Common Stock vs Preferred Stock

Investing in owning a company is one of the best financial decisions that you can ever make in your lifetime. However, knowing which kind of shares you would like to own in a lucrative business may be tricky at times. Here is some information about how you can differentiate between stocks.

Common stock is defined as owning a stake in a company through security. Individuals that own common stock have the privilege of voting on corporate policies and electing members of the board of directors. These kinds of stocks are popular and they allow the holder to own a piece of the establishment without possessing the whole of it. The common stock is recorded in a company’s balance sheet under the equity segment of the stockholder.

Preferred stock is defined as owning shares or stocks in a company with limited rights. Also known as preferred shares, the shareholder gets limited rights in the company. The owner of preferred stock has both debt and equity rights.

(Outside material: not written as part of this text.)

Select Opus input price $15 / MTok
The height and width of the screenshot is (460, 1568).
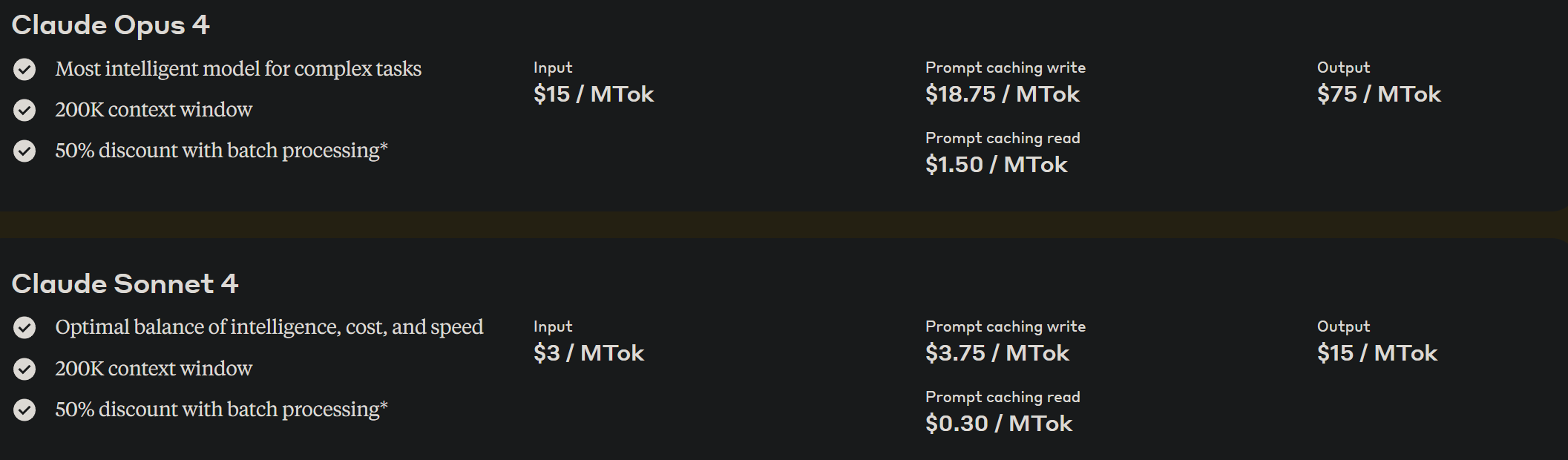pos(594,94)
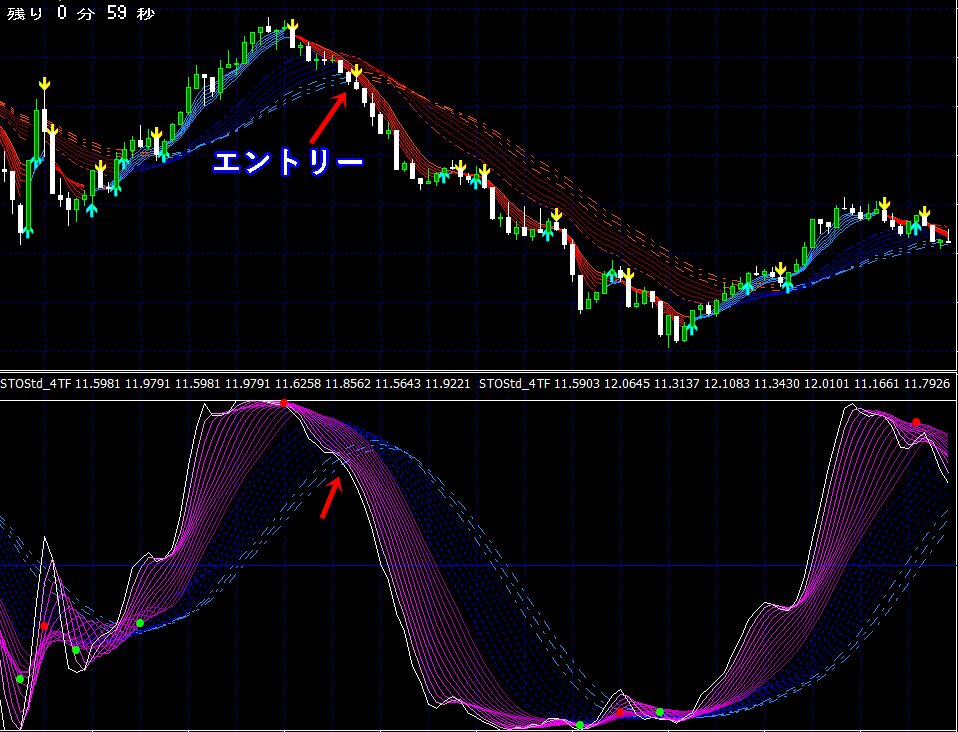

There are various differences between common stock vs preferred stock. Here are others that can assist you in differentiating between the two:

1. Assets Claim:
In the unfortunate event that a company is liquidated or even when a bankruptcy is filed, the owners of preferred shares will receive any cash that is left over. In retrospect, the owners of common shares will obtain the remaining cash. Furthermore, owners of common shares don’t receive anything when companies are liquidated because their shares are deemed worthless.

2. Dividends:
Common shares owners usually collect their dividends after preferred shares holders acquire theirs. As opposed to common shares holders, preferred shareholders get fixed dividends. However, this means that preferred shareholders lose more when the company shares gain higher profits. Moreover, if the company has overdue debts or unpaid dues of preferred shareholders, it will be distributed to them first.

3. Voting rights:
Common shareholders have more say as to how the company is managed and run. Furthermore, they also have voting rights and they decide who will sit in the company’s board of directors. This means that they have more responsibility when it comes to deciding who will make the company more profitable, but they don’t get benefits when their decisions fail. However, preferred shareholders don’t possess any voting rights in the company and they can never determine who sits in the board of directors.

4. Ticker Symbol:
You can easily differentiate between common stock vs preferred stock by checking the ticker symbol. Preferred stock normally has a ticker symbol of P at the end of it. However, various finance lists like Yahoo and Google Finance have different ways of defining diverse stocks.